Tuesday, February 25, 2014

Joint Liability Group to finance small farmers: Nabard

  • Rural development agency Nabard is to roll out a new concept called Joint Liability Group (JLG) to provide institutional credit to small farmers like share croppers, oral lessees and agricultural labourers.

  • Conceived on the pattern of Self Help Groups (SHG), Nabard will provide refinance facility to banks for providing lending to small and marginal farmers who are normally deprived of finance.
  • JLG aimed to provide institutional credit to small farmers like share croppers, oral lessees and agricultural labourers. 
  • JLG scheme will be highly beneficial for states like Punjab and Haryana where average land holdings are shrinking and strength of such farmers is large in these states. 

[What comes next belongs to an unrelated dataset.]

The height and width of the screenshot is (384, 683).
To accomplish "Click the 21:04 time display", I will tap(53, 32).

  • Similar on the pattern of Self Help Groups (SHG), NABARD will provide refinance facility to banks for providing loans and financial assistance to small and marginal farmers who are normally deprived of finance. 
  • NABARD has already 41 lakh SHGs which are credit linked. 
  • Chairman and Managing Director (CMD) of NABARD is H K Bhanwala.

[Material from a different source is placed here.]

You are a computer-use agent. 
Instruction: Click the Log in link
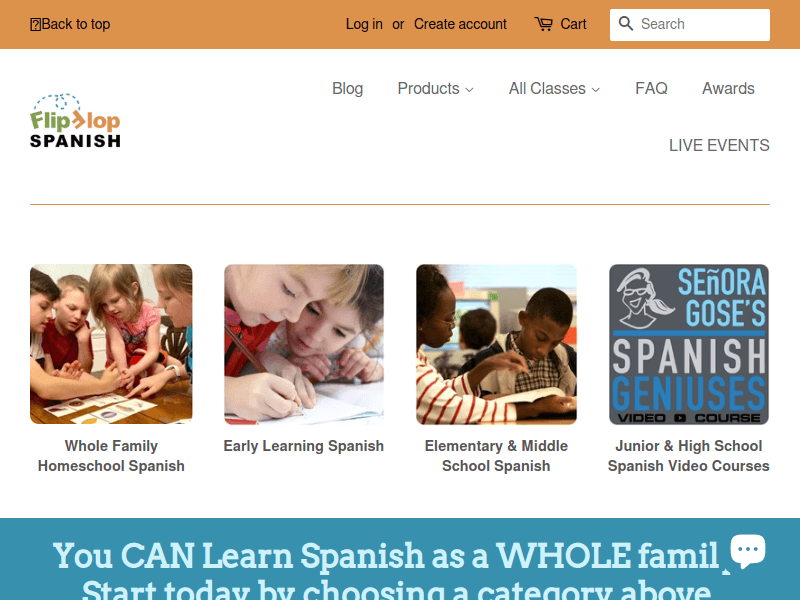pyautogui.click(x=364, y=24)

About Joint Liability Group (JLG)

  • A Joint Liability Group (JLG) is an informal group comprising preferably of 4 to 10 individuals but can be up to 20 members, coming together for the purposes of availing bank loan either singly or through the group mechanism against mutual guarantee.
  • The JLG members would offer a joint undertaking to the bank that enables them to avail loans. 
  • The JLG members are expected to engage in similar type of economic activities like crop production. 
  • The management of the JLG is to be kept simple with little or no financial administration within the group. 
  • JLGs can be formed primarily consisting of tenant farmers and small farmers cultivating land without possessing proper title of their land / rural entrepreneurs engaged in non-farm activities.